F.L. : C’est un mélange entre Stéphane, Éric et moi. Éric, le coscénariste, a amené le côté rap parce qu’il en écoute beaucoup et une dimension sur le réalisme des jeunes. Je pense que ça en fait un film d’auteur accessible. Je sais que les jeunes aiment beaucoup le film. Ça a été un bon succès au Québec. Et ça a donné aux jeunes le goût d’aller voir d’autres films, aussi. C’est  sûr que Le Plongeur pour eux c’est plus attirant qu’un film d’époque avec des chevaux et des calèches qui se passe en1880. Ça leur parle beaucoup plus.

 

Mais au Canada il y a une certaine mouvance du film d’adolescence ou de coming of age, c’est quelque chose que vous faites bien, surtout dans les films francophones, et peut-être mieux qu’en France d’ailleurs.

 

F.L. : Ça vient aussi de jeunes cinéastes, plus jeunes que moi, qui font de très bons films. Et je dirais même, une vague de jeunes cinéastes femmes qui sont très talentueuses et à qui on a vraiment laissé la place qui leur revient depuis 5-6 ans. Avant 2015, 2016, on n’a pas tant de films avec des jeunes faits par des femmes. Et ce sont ces films-là qui marchent auprès des jeunes.

 

Entretien réalisé par Élise Remy pour Lilylit

À PROPOS DU RÉALISATEUR

Francis Leclerc a étudié à l’Université Laval, qu’il quitte très tôt pour Montréal.
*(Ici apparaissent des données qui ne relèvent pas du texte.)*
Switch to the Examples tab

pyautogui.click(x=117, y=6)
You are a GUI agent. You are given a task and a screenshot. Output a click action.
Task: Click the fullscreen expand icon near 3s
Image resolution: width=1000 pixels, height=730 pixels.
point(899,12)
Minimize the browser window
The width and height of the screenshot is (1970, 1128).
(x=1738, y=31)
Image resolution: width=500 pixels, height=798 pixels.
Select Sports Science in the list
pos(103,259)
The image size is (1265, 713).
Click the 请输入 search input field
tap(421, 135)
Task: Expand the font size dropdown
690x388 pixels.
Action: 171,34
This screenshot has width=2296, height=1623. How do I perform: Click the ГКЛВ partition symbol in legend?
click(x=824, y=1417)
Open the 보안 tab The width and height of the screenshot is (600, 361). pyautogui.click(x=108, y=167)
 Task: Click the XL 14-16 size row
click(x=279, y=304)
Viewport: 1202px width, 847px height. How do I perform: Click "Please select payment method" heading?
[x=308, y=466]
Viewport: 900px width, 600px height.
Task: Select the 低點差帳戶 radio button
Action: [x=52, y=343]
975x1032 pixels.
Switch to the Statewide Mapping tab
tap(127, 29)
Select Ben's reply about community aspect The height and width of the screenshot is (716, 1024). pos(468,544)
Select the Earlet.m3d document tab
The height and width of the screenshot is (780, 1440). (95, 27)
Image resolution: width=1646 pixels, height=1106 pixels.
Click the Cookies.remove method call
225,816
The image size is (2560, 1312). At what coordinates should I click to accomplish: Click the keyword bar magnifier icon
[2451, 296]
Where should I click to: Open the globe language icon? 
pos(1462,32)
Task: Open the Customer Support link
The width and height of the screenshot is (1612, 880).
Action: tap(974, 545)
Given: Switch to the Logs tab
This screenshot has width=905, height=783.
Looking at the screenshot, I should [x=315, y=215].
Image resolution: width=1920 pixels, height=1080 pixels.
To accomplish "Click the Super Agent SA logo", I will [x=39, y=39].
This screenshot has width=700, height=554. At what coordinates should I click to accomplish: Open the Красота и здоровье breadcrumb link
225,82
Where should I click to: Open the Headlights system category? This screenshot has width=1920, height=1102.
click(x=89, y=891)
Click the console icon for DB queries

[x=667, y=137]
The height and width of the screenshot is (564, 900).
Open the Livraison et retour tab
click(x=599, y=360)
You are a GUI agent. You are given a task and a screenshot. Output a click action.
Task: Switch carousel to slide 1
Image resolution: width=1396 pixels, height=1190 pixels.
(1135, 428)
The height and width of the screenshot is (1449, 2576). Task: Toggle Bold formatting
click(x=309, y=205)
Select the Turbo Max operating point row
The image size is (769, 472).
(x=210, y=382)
Dans les années 90, il tourne une quarantaine de clips dont ceux de Kevin Parent qui lui valent 2 Félix au Gala de l’ADISQ. Il tourne aussi des publicités et une quarantaine de courts-métrages. À la mi-vingtaine, Robert Lepage lui confie le scénario et l’adaptation de la pièce Les sept branches de la rivière Ota.

 

À ce jour, il a réalisé plusieurs longs-métrages : Une jeune fille à la fenêtre, Mémoires affectives, Un été sans point ni coup sûr, et Pieds nus dans l’aube. Son film Mémoires affectives a remporté 4 prix Jutra dont celui du meilleur film, 3 prix Génie et le Bayard d’or du meilleur scénario au Festival de Namur en Belgique. Pieds nus dans l’aube remporte le Prix Hydro-Québec pour le film coup de coeur du public au Festival du film international de BaieComeau. En 2020, il signe également la réalisation de. L’Arracheuse de temps . Son prochain long-métrage Le plongeur sera à l’affiche le 03 janvier 2024.

 

À la télévision, il a réalisé Nos Étés, Les Rescapés, ainsi qu’Apparences écrit par Serge Boucher et Mon meilleur ami. Il a également coréalisé avec Yves Simoneau, Marie-Antoinette, un téléfilm coproduit par la France et le Québec. Plus récemment il a travaillé sur 3 saisons de Les beaux malaises puis sur Marche à l’ombre I-II-III et Mensonges IV, Le Phoenix et 5e Rang.

 

Son plus récent court-métrage, coréalisé avec Arnaud Brisebois, Trotteur a été présenté dans une quarantaine de festivals dans le monde entier. Le film a remporté plusieurs prix dont le Jutra du meilleur court métrage et celui du meilleur court métrage canadien à l’Edmonton International Film Festival.

CE QU'EN DIT LA PRESSE

FRANCE INFO CULTURE

Habité de personnages pittoresques, un peu long, mais intelligent, avec un filmage peaufiné, plongez avec Le Plongeur.

 

aVoir-aLire.com

Sensible, délicat et nuancé, Le Plongeur parle d’une certaine jeunesse québecoise tout autant déterminée à faire grandir sa vie qu’à lutter contre ses démons. Indéniablement un très beau film porté par un jeune comédien formidable.

 

CULTUROPOING.COM

Le scénario a l’intelligence de ne pas tomber dans le tempo spectaculaire et convenu de ce type de parcours, en aplanissant les montagnes russes entre les rares phases de succès et les inévitables désillusions.

 

LES FICHES DU CINÉMA

Entre drame et polar, une “plongée” psychologique angoissante et sous tension.